Type out all the records again exactly.

-=-=-=-=-

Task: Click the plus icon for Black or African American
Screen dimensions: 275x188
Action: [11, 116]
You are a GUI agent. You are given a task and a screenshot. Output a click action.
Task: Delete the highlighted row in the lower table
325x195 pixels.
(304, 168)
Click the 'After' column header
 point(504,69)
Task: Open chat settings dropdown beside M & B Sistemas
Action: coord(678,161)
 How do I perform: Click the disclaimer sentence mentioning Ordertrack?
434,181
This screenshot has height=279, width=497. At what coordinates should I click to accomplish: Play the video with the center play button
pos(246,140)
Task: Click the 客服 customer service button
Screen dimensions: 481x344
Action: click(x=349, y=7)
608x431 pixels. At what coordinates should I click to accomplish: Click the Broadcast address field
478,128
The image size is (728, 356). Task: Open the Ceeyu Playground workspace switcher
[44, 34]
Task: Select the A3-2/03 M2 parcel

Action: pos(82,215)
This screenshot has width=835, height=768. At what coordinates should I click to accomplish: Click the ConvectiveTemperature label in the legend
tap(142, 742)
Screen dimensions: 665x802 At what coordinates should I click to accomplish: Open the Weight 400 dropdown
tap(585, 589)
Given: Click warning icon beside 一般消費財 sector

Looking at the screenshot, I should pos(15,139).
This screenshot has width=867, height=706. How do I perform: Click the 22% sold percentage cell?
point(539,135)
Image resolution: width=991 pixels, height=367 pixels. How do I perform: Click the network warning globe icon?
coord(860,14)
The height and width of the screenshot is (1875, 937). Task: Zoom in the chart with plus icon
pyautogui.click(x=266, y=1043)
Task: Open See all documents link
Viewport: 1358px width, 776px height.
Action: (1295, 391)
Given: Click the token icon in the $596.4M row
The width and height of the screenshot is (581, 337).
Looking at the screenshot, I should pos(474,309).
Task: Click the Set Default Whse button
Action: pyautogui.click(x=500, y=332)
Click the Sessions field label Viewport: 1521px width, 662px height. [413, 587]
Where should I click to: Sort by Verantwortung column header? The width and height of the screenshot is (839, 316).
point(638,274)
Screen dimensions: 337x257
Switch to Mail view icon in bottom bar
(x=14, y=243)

-=-=-=-=-

■ SOLVED PROBLEM:
Task: Click the plus icon for Black or African American
Screen dimensions: 275x188
Action: [11, 116]
You are a GUI agent. You are given a task and a screenshot. Output a click action.
Task: Delete the highlighted row in the lower table
325x195 pixels.
(304, 168)
Click the 'After' column header
 point(504,69)
Task: Open chat settings dropdown beside M & B Sistemas
Action: coord(678,161)
 How do I perform: Click the disclaimer sentence mentioning Ordertrack?
434,181
This screenshot has height=279, width=497. At what coordinates should I click to accomplish: Play the video with the center play button
pos(246,140)
Task: Click the 客服 customer service button
Screen dimensions: 481x344
Action: click(x=349, y=7)
608x431 pixels. At what coordinates should I click to accomplish: Click the Broadcast address field
478,128
The image size is (728, 356). Task: Open the Ceeyu Playground workspace switcher
[44, 34]
Task: Select the A3-2/03 M2 parcel

Action: pos(82,215)
This screenshot has width=835, height=768. At what coordinates should I click to accomplish: Click the ConvectiveTemperature label in the legend
tap(142, 742)
Screen dimensions: 665x802 At what coordinates should I click to accomplish: Open the Weight 400 dropdown
tap(585, 589)
Given: Click warning icon beside 一般消費財 sector

Looking at the screenshot, I should pos(15,139).
This screenshot has width=867, height=706. How do I perform: Click the 22% sold percentage cell?
point(539,135)
Image resolution: width=991 pixels, height=367 pixels. How do I perform: Click the network warning globe icon?
coord(860,14)
The height and width of the screenshot is (1875, 937). Task: Zoom in the chart with plus icon
pyautogui.click(x=266, y=1043)
Task: Open See all documents link
Viewport: 1358px width, 776px height.
Action: (1295, 391)
Given: Click the token icon in the $596.4M row
The width and height of the screenshot is (581, 337).
Looking at the screenshot, I should pos(474,309).
Task: Click the Set Default Whse button
Action: pyautogui.click(x=500, y=332)
Click the Sessions field label Viewport: 1521px width, 662px height. [413, 587]
Where should I click to: Sort by Verantwortung column header? The width and height of the screenshot is (839, 316).
point(638,274)
Screen dimensions: 337x257
Switch to Mail view icon in bottom bar
(x=14, y=243)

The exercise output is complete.